I’m fortunate to have a charming, fun, and utterly loving partner, four delightful kids, a cozy home, food in the pantry, and a heap of love and health. Honestly, I have it all. Most days, I’m one blissfully content individual.

But then there are those pesky negative thoughts that creep in. For years, I’ve kept these feelings bottled up, worried about how they might be perceived. I refer to them as “intrusions,” which seem to strike at the worst possible moments. They come in a predictable pattern:

  1. I am genuinely super lucky and blessed.
  2. Something catastrophic is about to happen to my family.

I can’t help but see the struggles and heartaches faced by others around me, while I’m busy enjoying life. Sure, it’s not perfect, but our little imperfections barely register when I shift my perspective. Instead of counting my blessings, I often find myself bracing for calamity, convinced that misfortune is lurking around the corner—waiting for the other shoe to drop. And drop it did, or so I thought, during a particularly harrowing New Year’s Day.

My brother’s family and I were at our parents’ house, enjoying a festive day together. After dinner, my mother called for me in that stern tone she used when I was in trouble as a child. I rushed upstairs to find her cradling my two-year-old, his face telling me everything was wrong. I shouted for someone to call 911 as I rushed to him, panic coursing through me when he didn’t respond.

I instinctively checked his mouth for any obstructions, flipped him over, and gave him a few thumps on the back. Nothing. I laid him on the floor, and as I saw his color drain away, I was convinced I was losing him. I began CPR, praying for a miracle. My brother and I were desperately pleading for him to hold on as our father shouted at dispatch, “Get here NOW!”

My other kids and nephew stood by, frozen in fear. And then, just when I thought all hope was lost, my son blinked. He was coming back! I scooped him up again and managed a sweep of his mouth. Thankfully, he gagged, which was the most beautiful sound I’d ever heard. Just as the emergency responders arrived, he started to come around.

As it turned out, my CPR skills weren’t the hero of the day—he hadn’t choked. Instead, he had suffered a febrile seizure due to a sudden spike in fever—something I hadn’t even considered. Had he shown any signs beforehand, I might have realized sooner what was happening. Now he’s back to his usual self, although he rolls his eyes at my constant temperature checks. I can’t help it; I’m terrified of another fever sneaking up on me.

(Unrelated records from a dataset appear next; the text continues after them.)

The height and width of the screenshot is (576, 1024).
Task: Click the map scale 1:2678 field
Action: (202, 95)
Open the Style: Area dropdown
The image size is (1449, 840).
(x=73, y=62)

While I fought to revive my seemingly lifeless child, I experienced a moment that felt surreal—a realization that shook me to my core: I could lose him. I begged and pleaded in my heart for him to stay with us. It was a moment of pure terror, and I’m still working through the trauma of it all. The flashbacks are fewer now, and though the shadows of that day linger, I’m slowly finding healing.

This experience has taught me an invaluable lesson. Happiness isn’t contingent on some imaginary scale of balance; it exists independently. My earlier mindset was a misconception that kept me from fully enjoying the good in my life. Now, with the stark reminder of life’s fragility, I refuse to waste a moment not savoring my blessings.

So here I am, ready to embrace every joyous moment while I count my blessings.